Thursday, December 1, 2011

Humble Servants of the Revolution

"Please, please let me visit him. After all, you're a human being."
"There are no human beings here, Eliena Petrovna, only humble servants of the revolution."

"Try as I would to exorcise it, the knowledge that she was a secret police agent was ever a ghost at the banquet of our affections."

"Within a year Nikopol seemed not so much an industrial establishment as a hunting ground for the police and their secret informers."

"Only a modern Dante in a pessimistic moment could evoke in words that picture of the secret underground factory of the Commissariat of Munitions, operated chiefly with slave labor."

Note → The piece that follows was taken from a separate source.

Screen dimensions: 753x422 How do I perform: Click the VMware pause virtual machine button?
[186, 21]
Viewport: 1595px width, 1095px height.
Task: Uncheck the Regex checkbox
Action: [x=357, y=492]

"Thanks, Mother, and don't worry about me. I'll be all right. I know revolution is no picnic."

"Suddenly I found myself among men who could eat ample and dainty food in full view of starving people not only with a clear conscience but with a feeling of righteousness, as if they were performing a duty to history."

"A lush, ripe obscenity is the most striking and sometimes the only reminder of the 'proletarian' origins of our regime."

I had never heard of Victor Kravchenko's brilliant postwar polemic, I Choose Freedom, until I read John Fleming's The Anti-Communist Manifestos. But Kravchenko's autobiographical attack on the Soviet Union was enormously popular, both in the United States and Europe, and did more than almost any other book to undermine Russia's reputation in the West. Fleming is slightly incredulous that French and American Leftists were unable to believe that Kravchenko, a relatively high level Soviet bureaucrat, had personally written the book that so powerfully undermined Western confidence in their erstwhile ally.

However, even today it's hard to believe that a translator--however free the translation--could have transformed the biography of an engineer and bureaucrat into such a perfectly complete indictment of Bolshevism. Yet however much Kravchenko was aided, the autobiography is historically accurate and essentially true. Kravchenko really witnessed what he said he witnessed; and the Soviet Union really was as bad, if not worse, than his testimony suggests. It's only the horrific facts of the Soviet economic and political system that make Kravchenko's story seem incredible today.

Kravchenko's slow rise to bureaucratic prominence gave him a tour de horizon of Soviet malevolence. Over the course of a decade, Kravchenko witnessed collectivization and man-made famine, purges and super-purges, police state surveillance and torture, class warfare and Party privilege, bureaucratic over-centralization coupled with economic chaos, propaganda disassociated from social reality, judicial crimes and slave labor camps, and diplomatic hypocrisy and military incompetence.